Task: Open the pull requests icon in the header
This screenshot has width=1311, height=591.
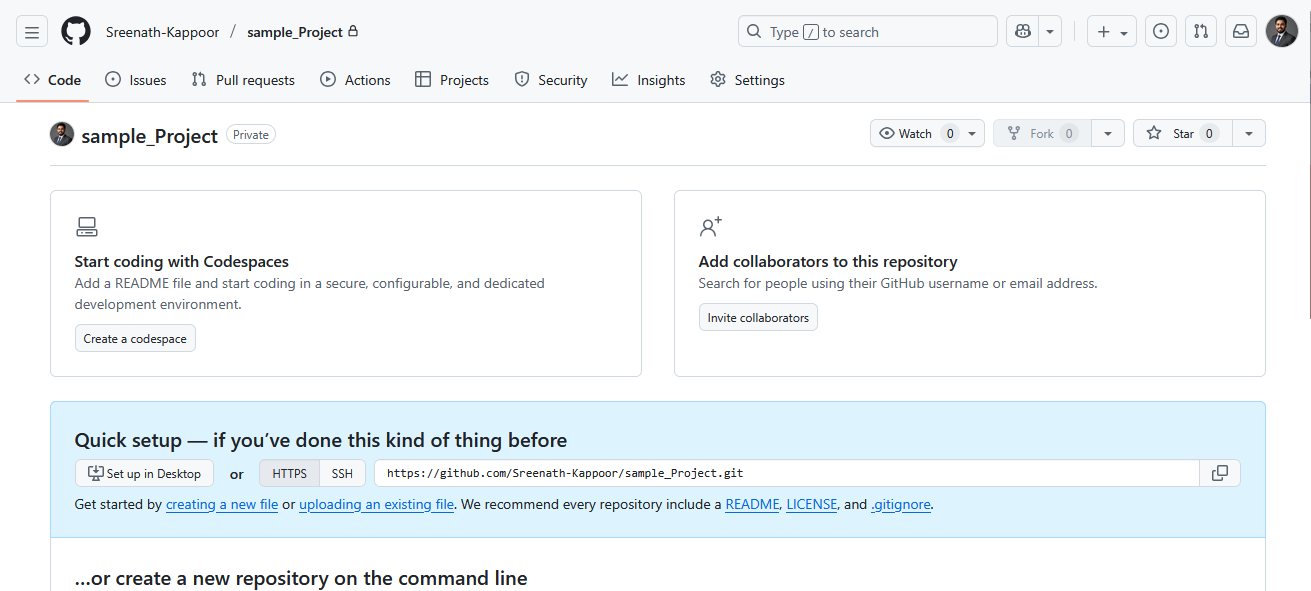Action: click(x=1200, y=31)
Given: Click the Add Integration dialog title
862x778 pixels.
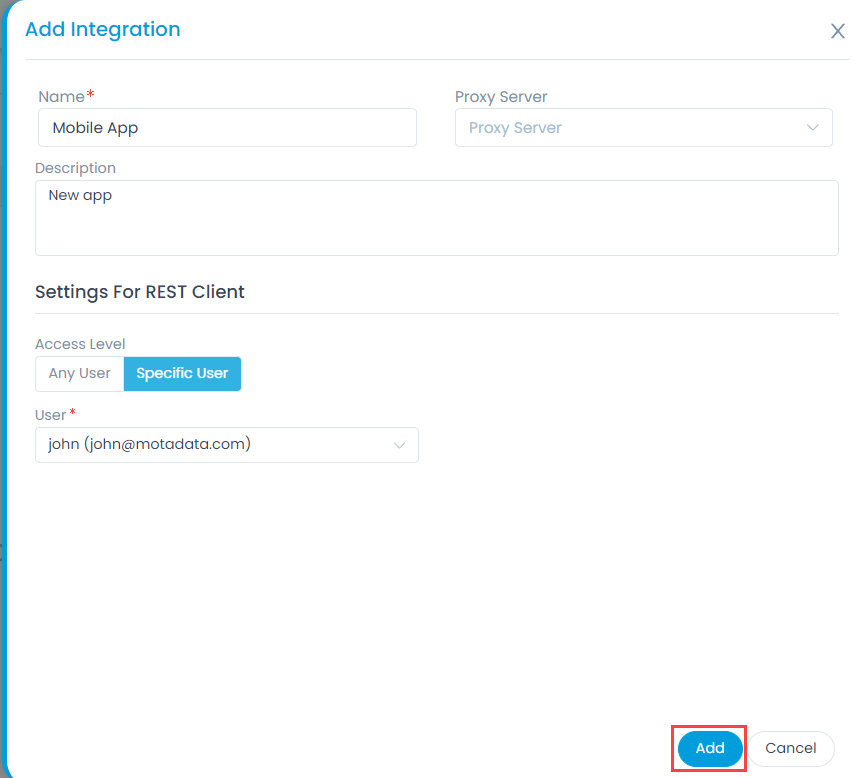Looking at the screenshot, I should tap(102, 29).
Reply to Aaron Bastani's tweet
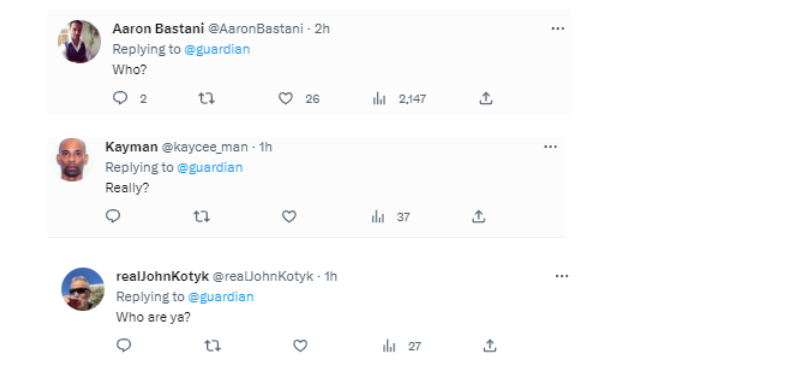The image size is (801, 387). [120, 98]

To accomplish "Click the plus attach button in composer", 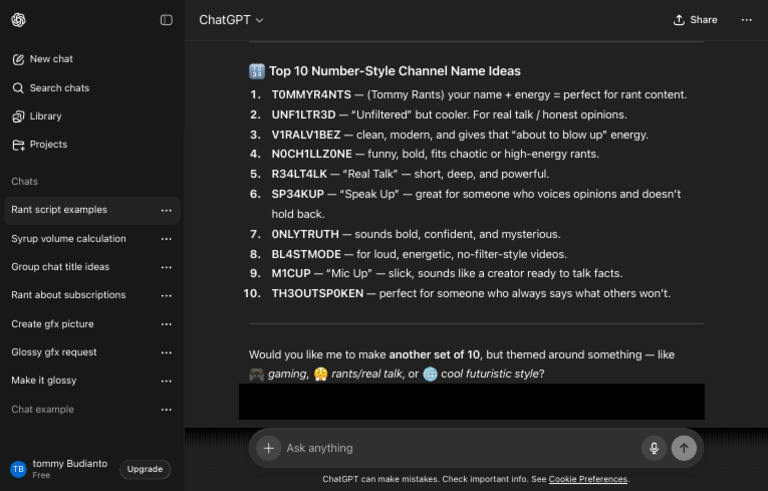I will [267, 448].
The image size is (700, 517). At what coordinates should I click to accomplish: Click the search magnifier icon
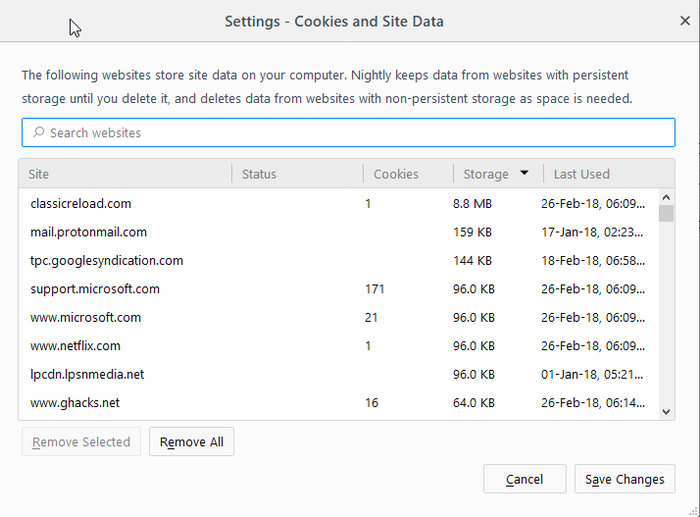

Aim:
Rewrite the items starting at the first one and ending at the line containing "The image size is (801, 387). [120, 98]", changing "header" to "top bar" and keeping everything else the same. Leave the pictures out.

Result of the exercise:
Task: Open the pull requests icon in the top bar
This screenshot has width=1311, height=591.
Action: click(x=1200, y=31)
Given: Click the Add Integration dialog title
862x778 pixels.
Looking at the screenshot, I should tap(102, 29).
Reply to Aaron Bastani's tweet
The image size is (801, 387). [120, 98]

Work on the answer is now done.